# DATASET
· · ·
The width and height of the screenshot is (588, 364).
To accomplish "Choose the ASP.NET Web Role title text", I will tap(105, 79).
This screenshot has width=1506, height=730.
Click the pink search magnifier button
· · ·
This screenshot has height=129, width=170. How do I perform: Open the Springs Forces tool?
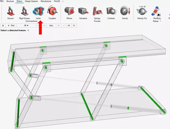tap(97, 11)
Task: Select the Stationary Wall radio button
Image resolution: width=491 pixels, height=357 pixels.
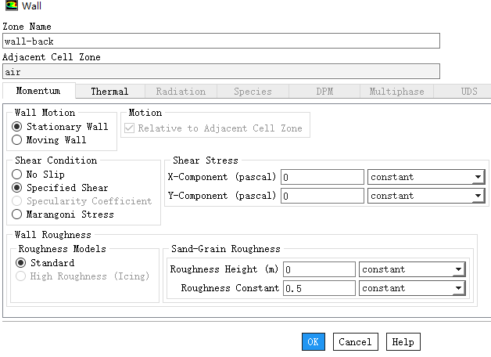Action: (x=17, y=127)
· · ·
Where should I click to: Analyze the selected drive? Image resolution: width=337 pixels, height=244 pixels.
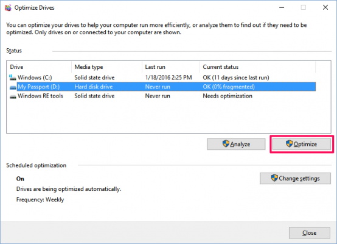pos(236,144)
· · ·
# TO DO
Each line in the listing above from the one containing "This screenshot has width=1506, height=730." through the one containing "Click the pink search magnifier button" should be repeated exactly, and no other line.

# ANSWER BELOW
This screenshot has width=1506, height=730.
Click the pink search magnifier button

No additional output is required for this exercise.